# Kubernetes Quickstart

***

### Installing Tooling

We'll start by installing kubectl and k3d. kubectl is a command-line tool for managing kubernetes interfaces, and k3d is a lightweight wrapper to run k3s in Docker. Download and install the lateset release of kubectl using the folllowing commands:

```bash
curl -LO "https://dl.k8s.io/release/$(curl -L -s https://dl.k8s.io/release/stable.txt)/bin/linux/amd64/kubectl"
sudo install -o root -g root -m 0755 kubectl /usr/local/bin/kubectl
```

Next, install the latest release of k3d using this command:

```bash
wget -q -O - https://raw.githubusercontent.com/k3d-io/k3d/main/install.sh | bash
```

{% hint style="info" %}
Learn more about installing kubectl [here](https://kubernetes.io/docs/tasks/tools/install-kubectl-linux/), and installing k3d [here](https://k3d.io/v5.7.3/#installation).
{% endhint %}

***

### Creating and Configuring a Cluster

Now, you must create a cluster:

```bash
k3d cluster create hello-world-cluster
```

Then go ahead and check your context:

```bash
kubectl config current-context
```

This should list the cluster you just created, but if not, run the following command to switch to the needed context:

```bash
kubectl config use-context k3d-hello-world-cluster
```

In order to operate with acceleration, Kubernetes must also be set up with the AMD GPU Operator and Labeler plugins.
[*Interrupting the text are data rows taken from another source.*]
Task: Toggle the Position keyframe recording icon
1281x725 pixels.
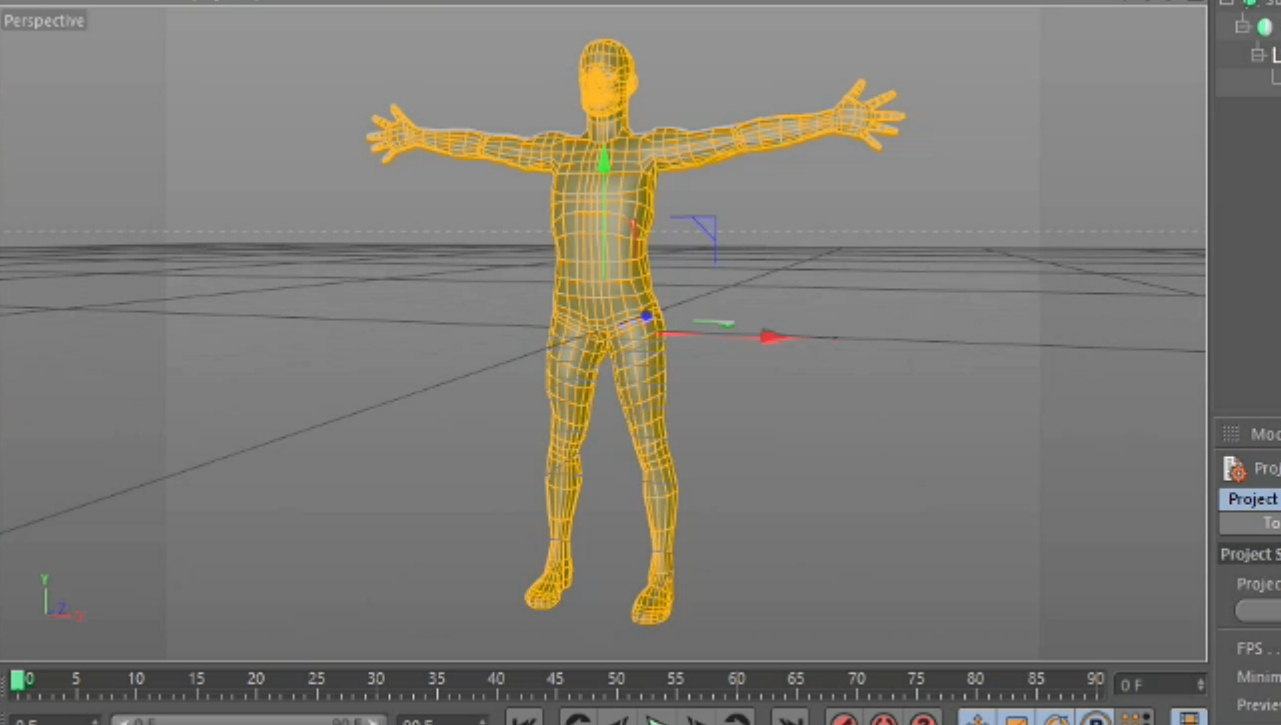Action: 976,718
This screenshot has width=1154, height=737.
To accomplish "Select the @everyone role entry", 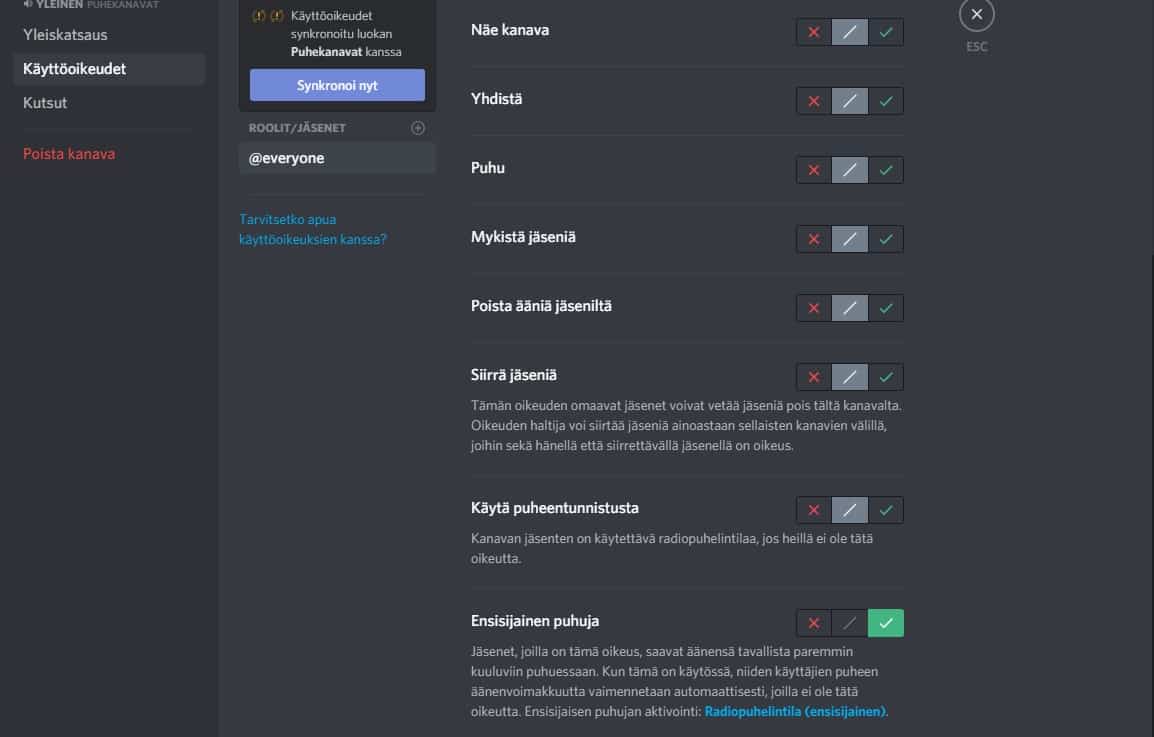I will [x=337, y=158].
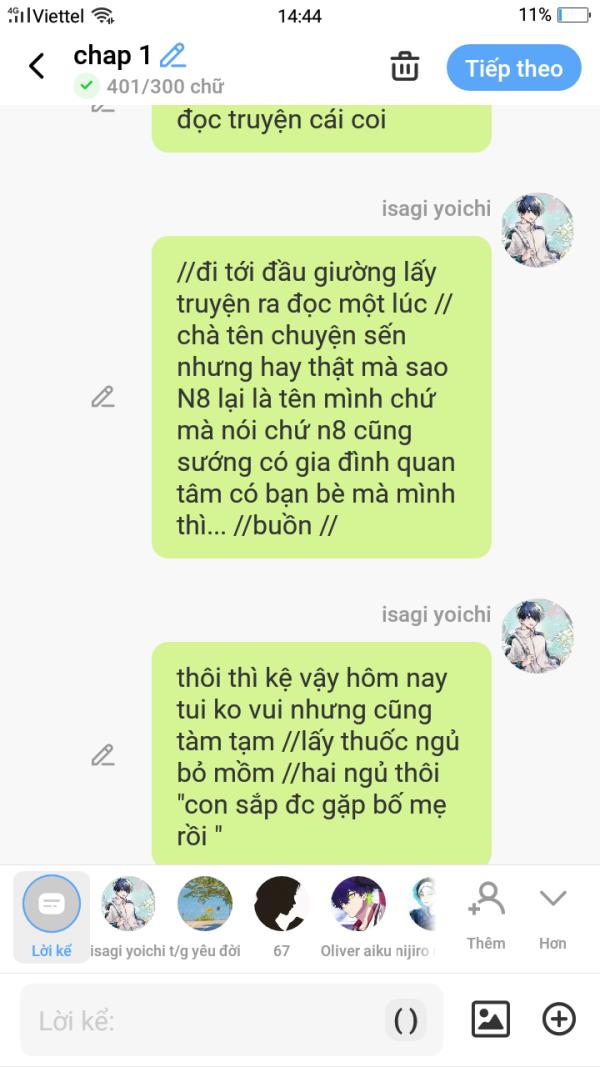Screen dimensions: 600x1067
Task: Delete chapter with trash icon
Action: coord(405,67)
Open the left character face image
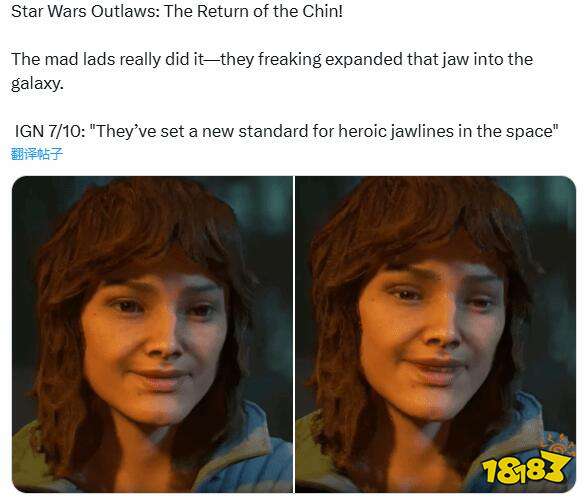 pyautogui.click(x=152, y=334)
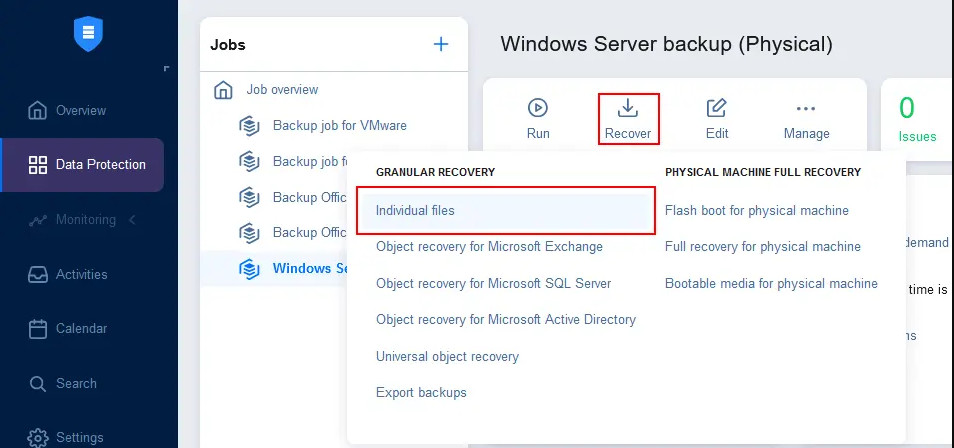This screenshot has height=448, width=954.
Task: Open the Manage options menu
Action: tap(806, 118)
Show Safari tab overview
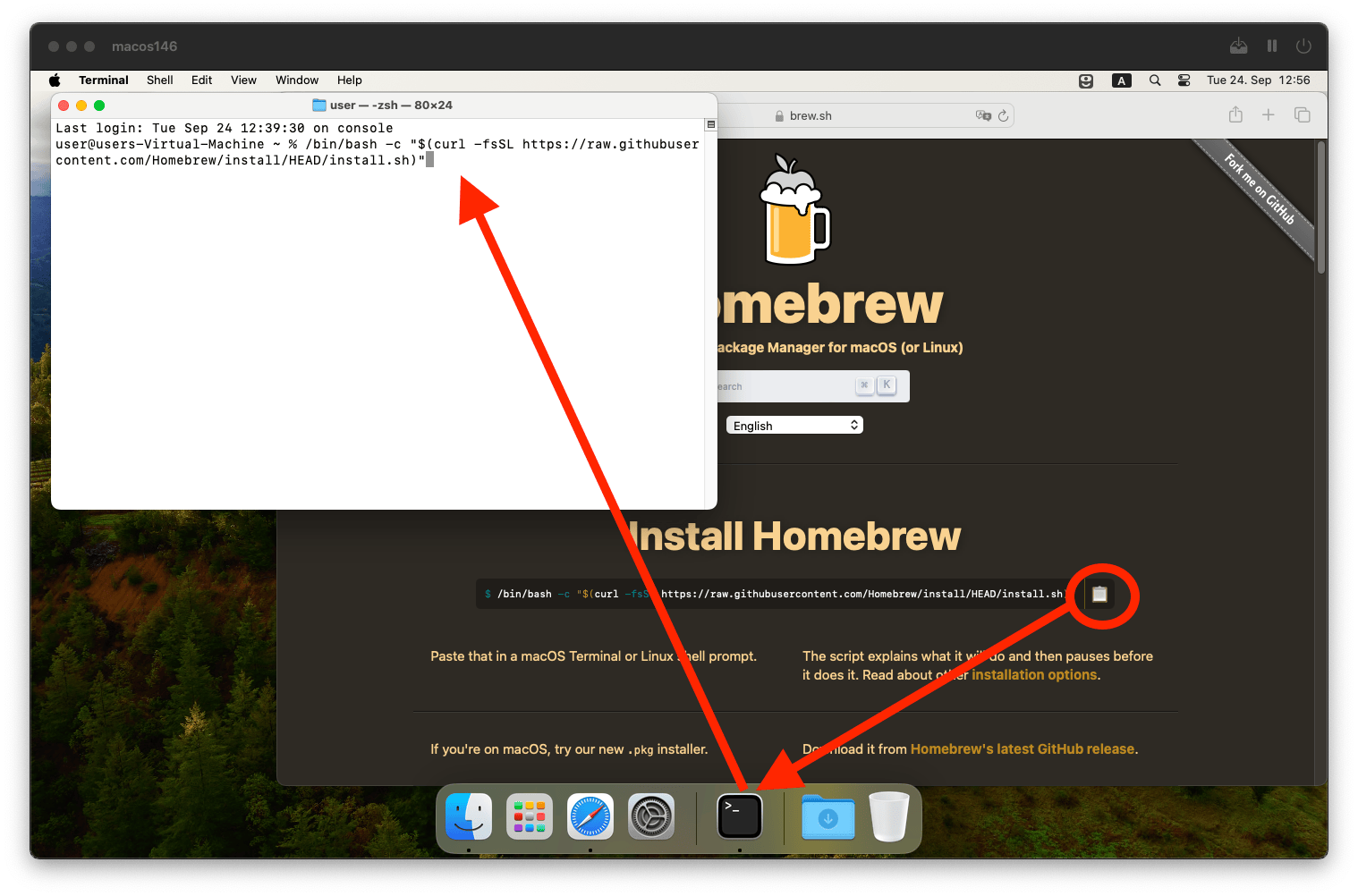This screenshot has width=1358, height=896. [1302, 115]
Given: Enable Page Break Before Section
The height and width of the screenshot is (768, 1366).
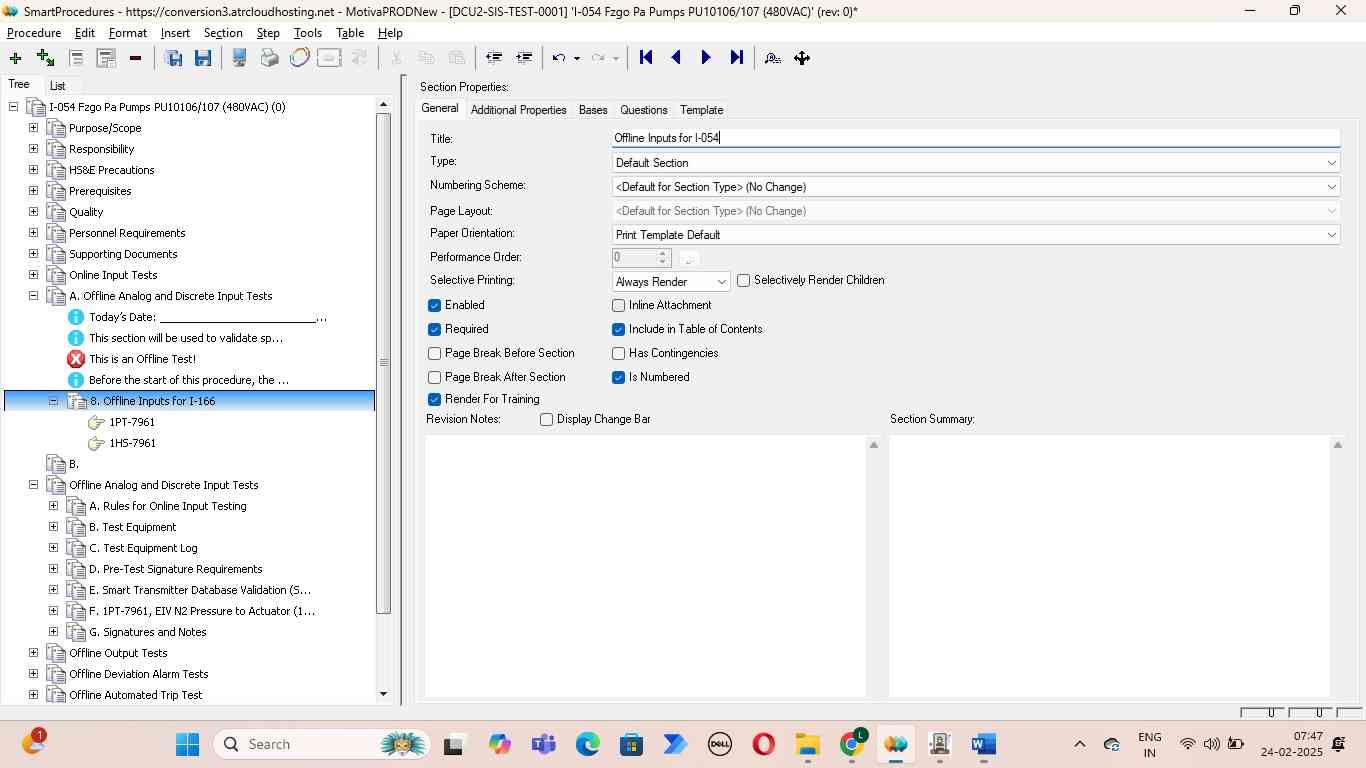Looking at the screenshot, I should pyautogui.click(x=435, y=353).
You can install these using the following commands:

```bash
kubectl create -f https://raw.githubusercontent.com/ROCm/k8s-device-plugin/master/k8s-ds-amdgpu-dp.yaml
kubectl create -f https://raw.githubusercontent.com/ROCm/k8s-device-plugin/master/k8s-ds-amdgpu-labeller.yaml
```

Then, go ahead and make your deployment manifest. Create a directory for your manifest and direct into it, then open up a `deployment.yaml` file.

```bash
mkdir k8s-hello-world
cd k8s-hello-world
nano deployment.yaml
```

From there, paste in the following yaml:

```yaml
apiVersion: apps/v1
kind: Deployment
metadata:
  name: hello-world
spec:
  replicas: 1
  selector:
    matchLabels:
      app: hello-world
  template:
    metadata:
      labels:
        app: hello-world
    spec:
      containers:
        - name: hello-world
          image: tensorwavehq/hello_world:latest
          resources:
            limits:
              amd.com/gpu: 1
          volumeMounts:
            - name: dev-kfd
              mountPath: /dev/kfd
            - name: dev-dri
              mountPath: /dev/dri
          securityContext:
            runAsGroup: 110
      volumes:
        - name: dev-kfd
          hostPath:
            path: /dev/kfd
        - name: dev-dri
          hostPath:
            path: /dev/dri
```

You'll notice there are a few extra configurations we added. These are necessary to running the pod with GPU acceleration.

* ```yaml
  resources:
    limits:
      amd.com/gpu: 1
  ```
  * This specifies that the container requires 1 AMD GPU. You must explicitly request GPU resources so that Kubernetes can schedule the pod on a node with an available AMD GPU.
* ```yaml
  volumes:
    - name: dev-kfd
      hostPath:
        path: /dev/kfd
    - name: dev-dri
      hostPath:
        path: /dev/dri
  ```
  * These definitions allow the cluster to use the necessary volumes from the host for utilizing the AMD GPUs.
* ```yaml
  volumeMounts:
    - name: dev-kfd
      mountPath: /dev/kfd
    - name: dev-dri
      mountPath: /dev/dri
  ```
  * These mounts correspond to the above volumes, allowing the container to access the GPU hardware.
* ```yaml
  securityContext:
      runAsGroup: 110
  ```
  * This security context runs the containers in the pod as the group ID 110, the render group, which is necessary for PyTorch to detect the devices properly (PyTorch is used in the hello world container).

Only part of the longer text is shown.